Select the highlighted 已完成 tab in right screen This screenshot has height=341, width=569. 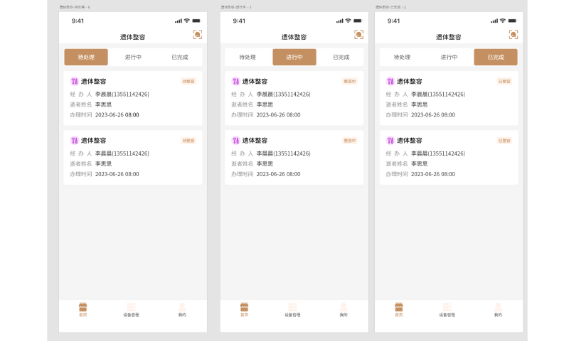click(496, 57)
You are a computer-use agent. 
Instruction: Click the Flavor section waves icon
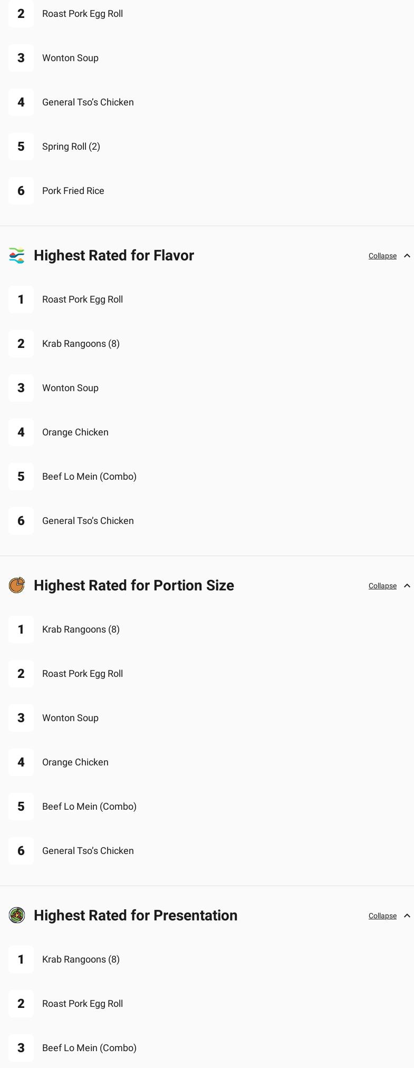click(x=17, y=256)
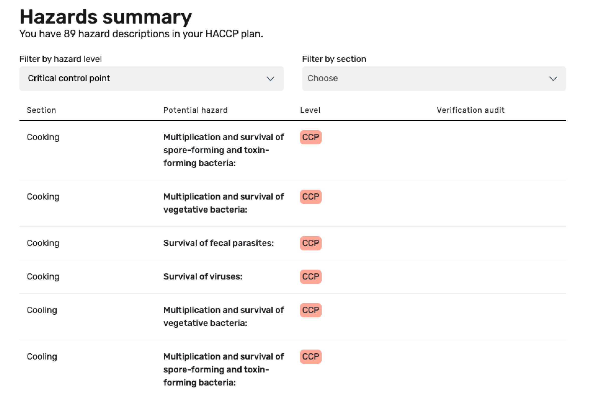Open the Filter by section dropdown
The image size is (589, 395).
tap(434, 79)
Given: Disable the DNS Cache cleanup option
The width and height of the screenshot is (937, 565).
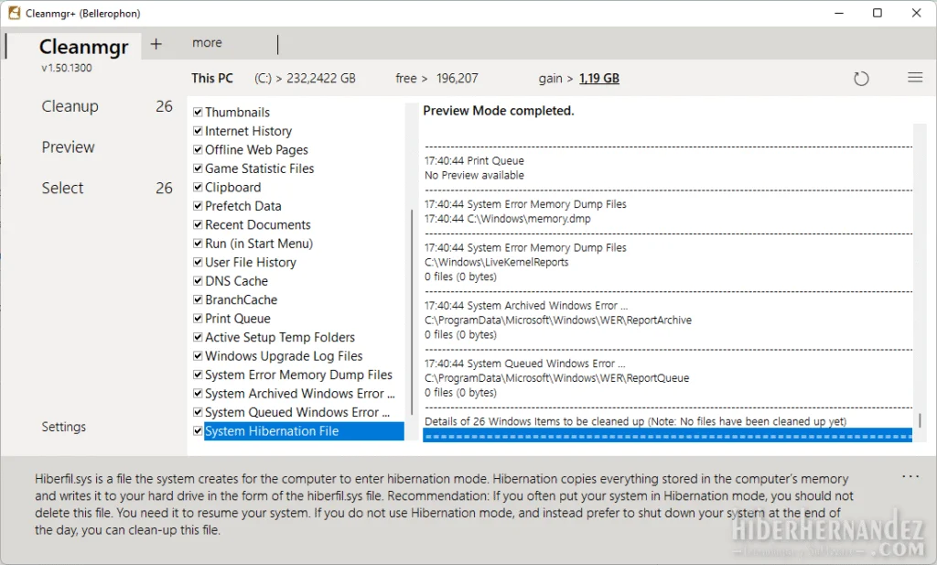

▸ **THE TASK**
Without the pictures, transcribe the lines from the one containing "You are a computer-use agent." through the end of the data, exactly and only those.

▸ **EXERCISE SOLUTION**
You are a computer-use agent. 
Instruction: Click the Flavor section waves icon
click(x=17, y=256)
Open the Filter by section dropdown
The image size is (589, 395).
tap(434, 79)
Given: Disable the DNS Cache cleanup option
The width and height of the screenshot is (937, 565).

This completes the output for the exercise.